§ **Work instruction**:
What you write should match, word for word, the lines from the one containing "Select the Stop loss text annotation" through the end of the data, with no pictures.

§ **Data extract**:
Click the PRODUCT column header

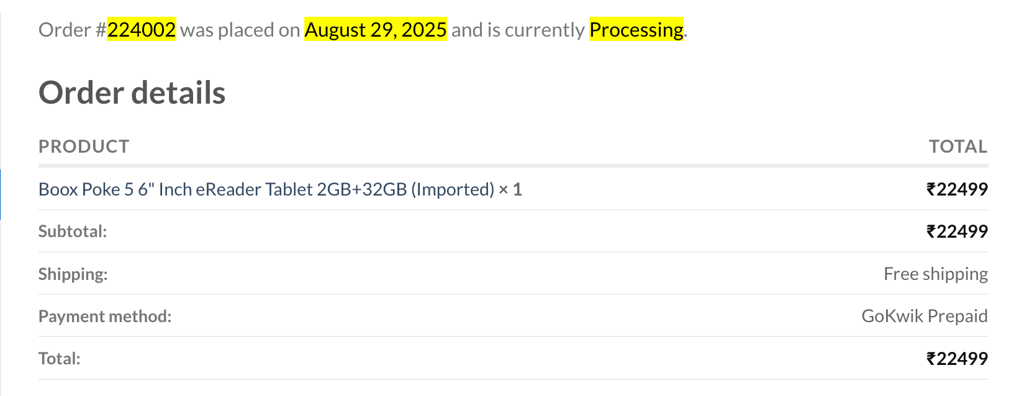click(84, 146)
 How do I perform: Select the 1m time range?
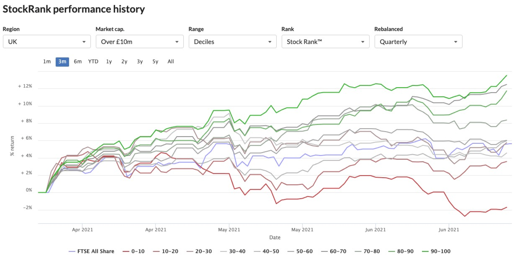coord(47,62)
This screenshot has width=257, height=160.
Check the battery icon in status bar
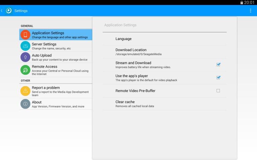(x=242, y=2)
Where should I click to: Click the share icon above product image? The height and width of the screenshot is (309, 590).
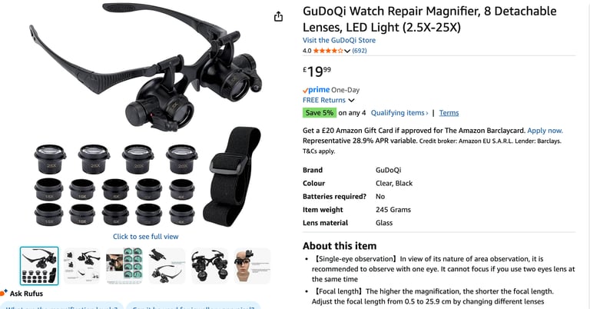(278, 17)
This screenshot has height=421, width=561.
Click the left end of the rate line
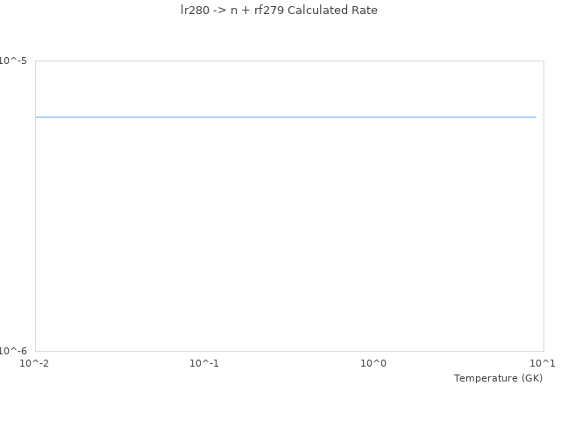[x=37, y=117]
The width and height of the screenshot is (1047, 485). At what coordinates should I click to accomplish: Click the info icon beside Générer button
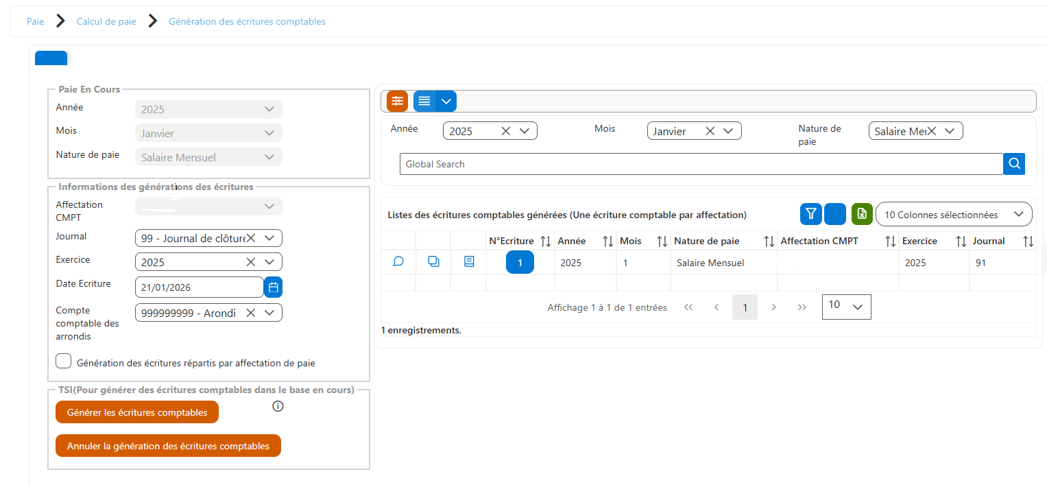point(278,406)
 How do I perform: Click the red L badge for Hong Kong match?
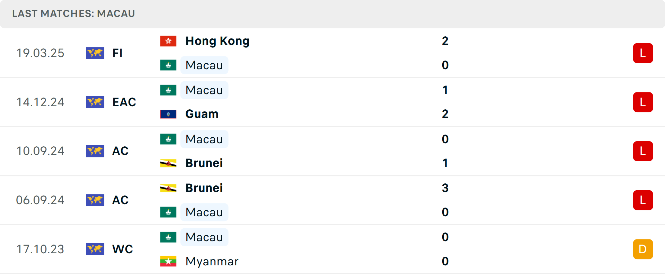[642, 53]
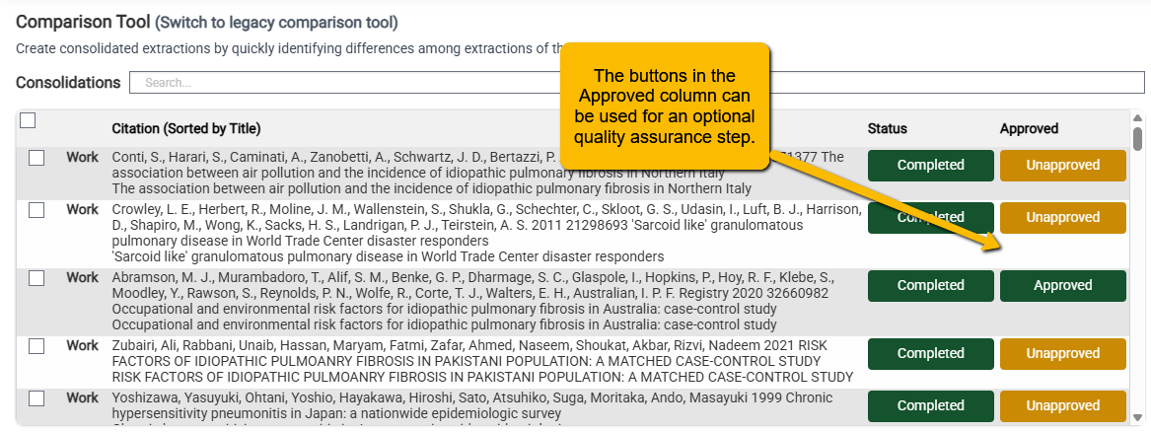Screen dimensions: 1151x432
Task: Click Unapproved button for Crowley row
Action: [x=1062, y=218]

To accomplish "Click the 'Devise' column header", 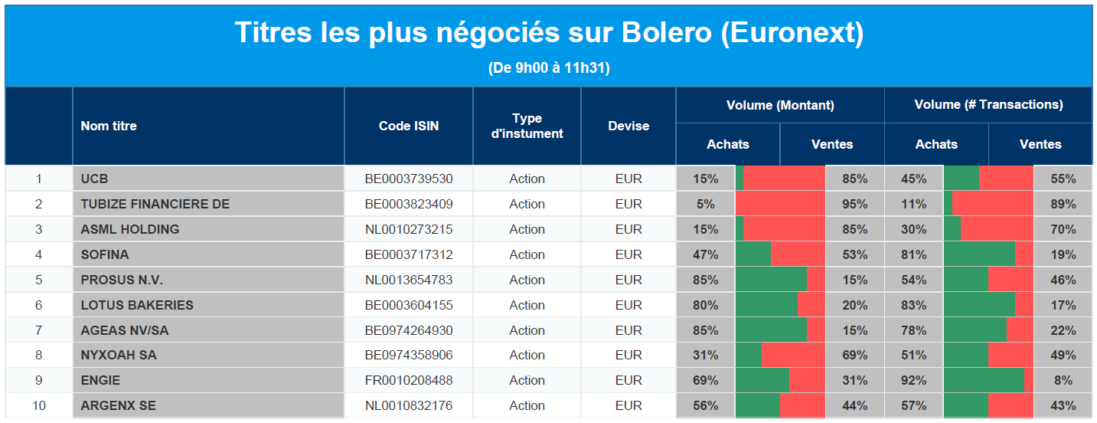I will (x=628, y=126).
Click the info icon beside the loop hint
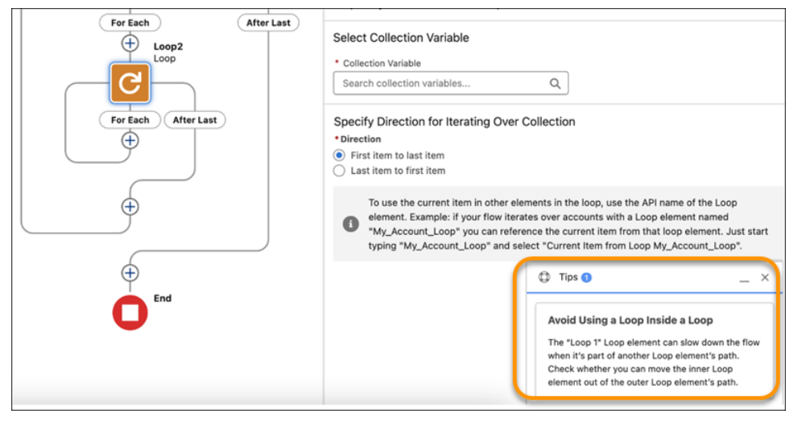Viewport: 810px width, 422px height. pyautogui.click(x=351, y=225)

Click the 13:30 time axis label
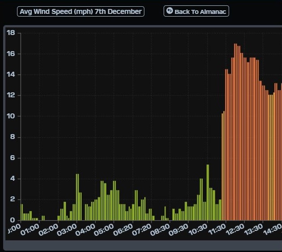pos(254,230)
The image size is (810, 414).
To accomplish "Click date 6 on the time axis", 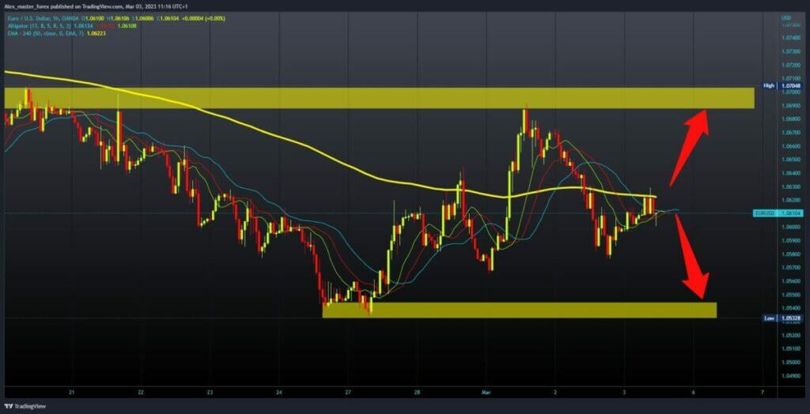I will coord(694,392).
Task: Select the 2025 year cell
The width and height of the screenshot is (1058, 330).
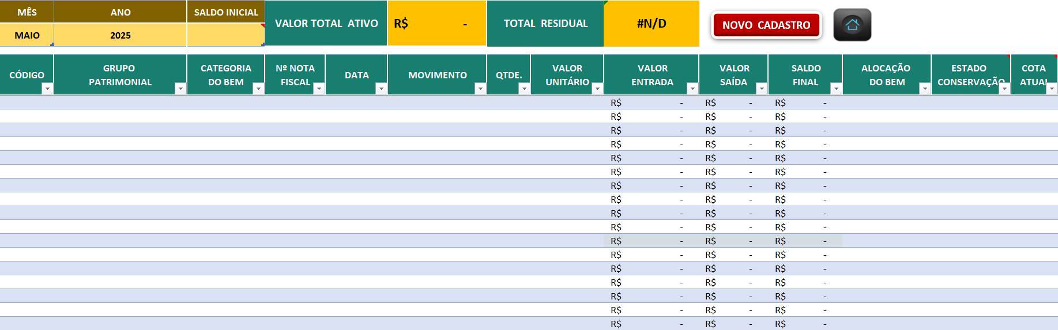Action: (x=120, y=35)
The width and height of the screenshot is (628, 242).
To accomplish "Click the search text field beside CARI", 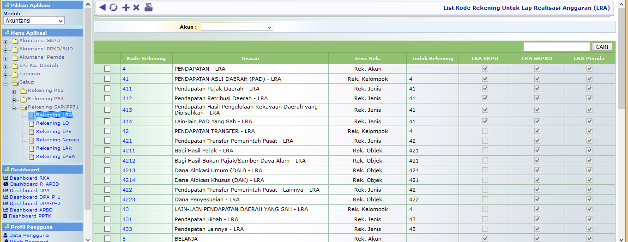I will 556,47.
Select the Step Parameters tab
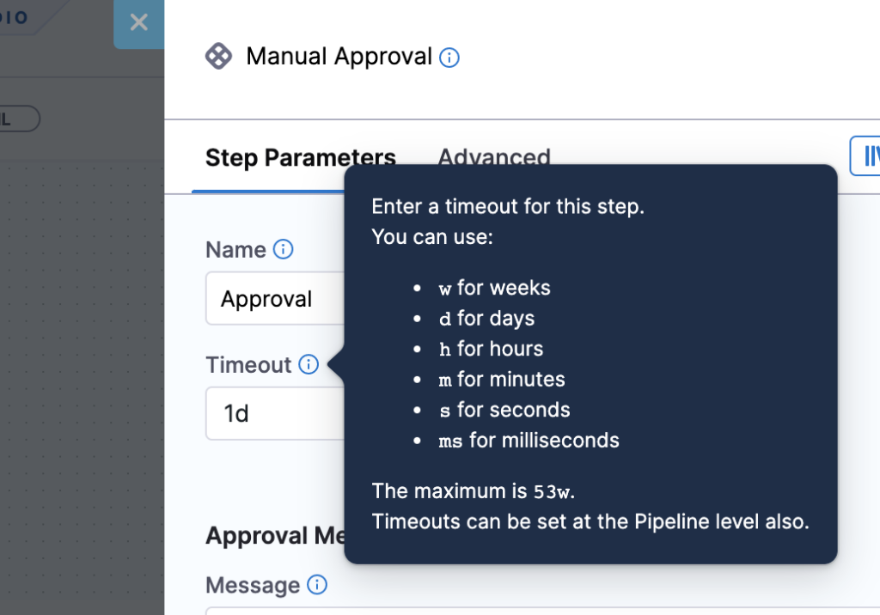Screen dimensions: 880x615 (300, 157)
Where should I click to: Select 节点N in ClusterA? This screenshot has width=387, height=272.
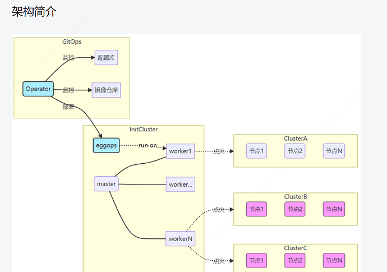click(x=333, y=150)
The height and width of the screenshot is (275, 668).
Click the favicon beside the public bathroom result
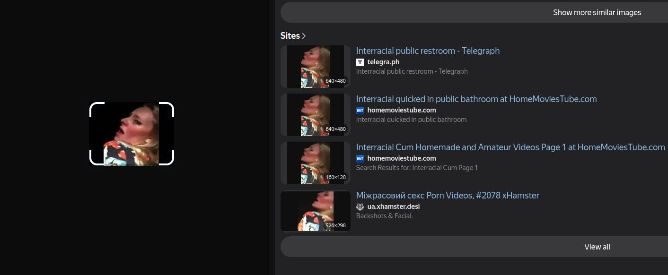(x=360, y=111)
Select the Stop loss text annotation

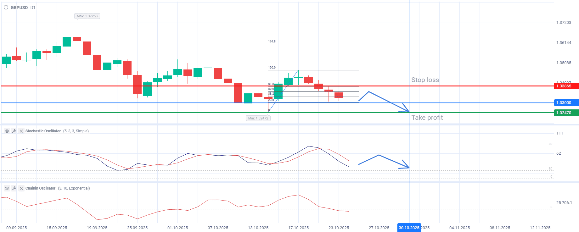pyautogui.click(x=425, y=80)
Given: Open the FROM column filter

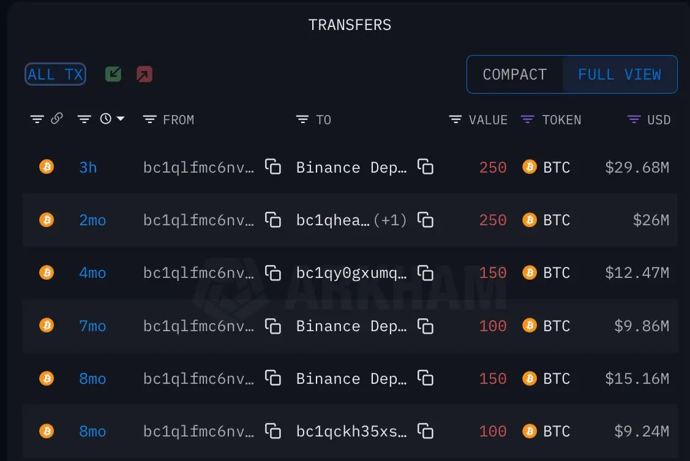Looking at the screenshot, I should (x=149, y=119).
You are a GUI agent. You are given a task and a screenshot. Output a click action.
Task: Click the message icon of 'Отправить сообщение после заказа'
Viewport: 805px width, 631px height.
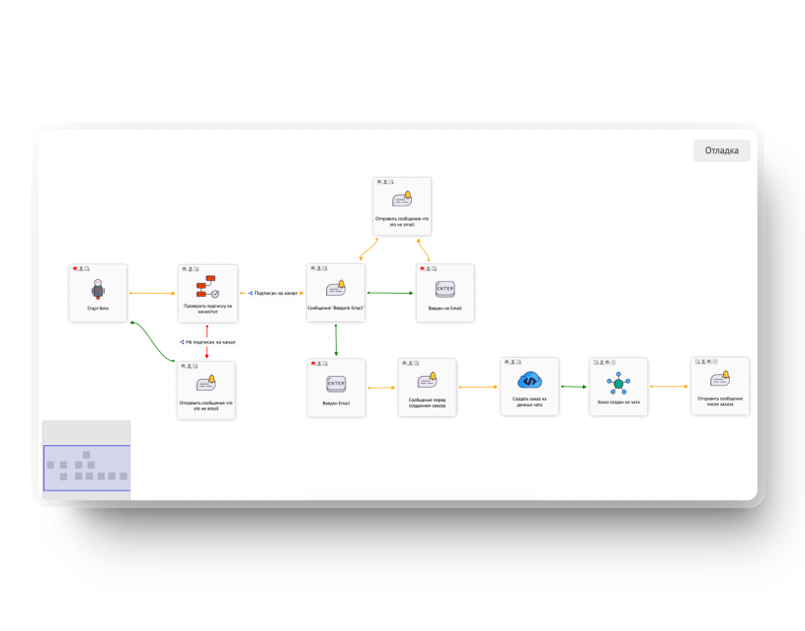(720, 381)
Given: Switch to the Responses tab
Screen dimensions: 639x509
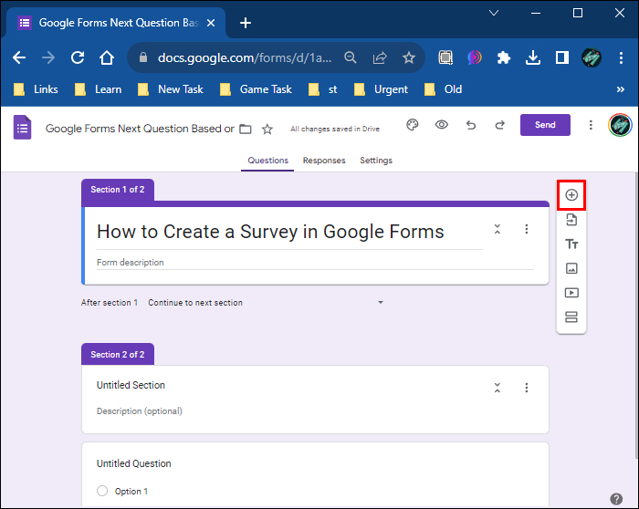Looking at the screenshot, I should (324, 161).
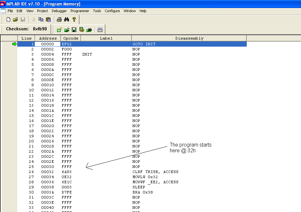Open the Debugger menu
Image resolution: width=301 pixels, height=212 pixels.
[59, 11]
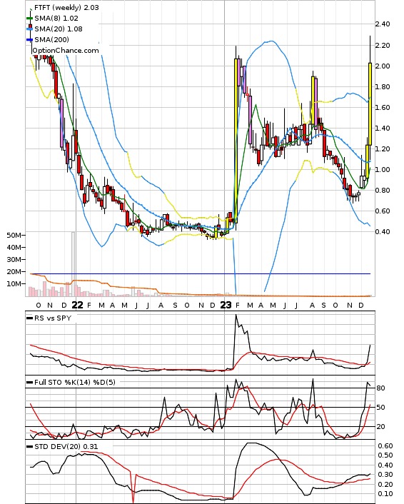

§ **Answer to this exercise**:
Select the Stop loss text annotation

pyautogui.click(x=425, y=80)
Given: Open the FROM column filter

Looking at the screenshot, I should (x=149, y=119).
You are a GUI agent. You are given a task and a screenshot. Output a click action.
Task: Click the message icon of 'Отправить сообщение после заказа'
Viewport: 805px width, 631px height.
(720, 381)
Given: Switch to the Responses tab
Screen dimensions: 639x509
Looking at the screenshot, I should (324, 161).
Open the Debugger menu
Image resolution: width=301 pixels, height=212 pixels.
[59, 11]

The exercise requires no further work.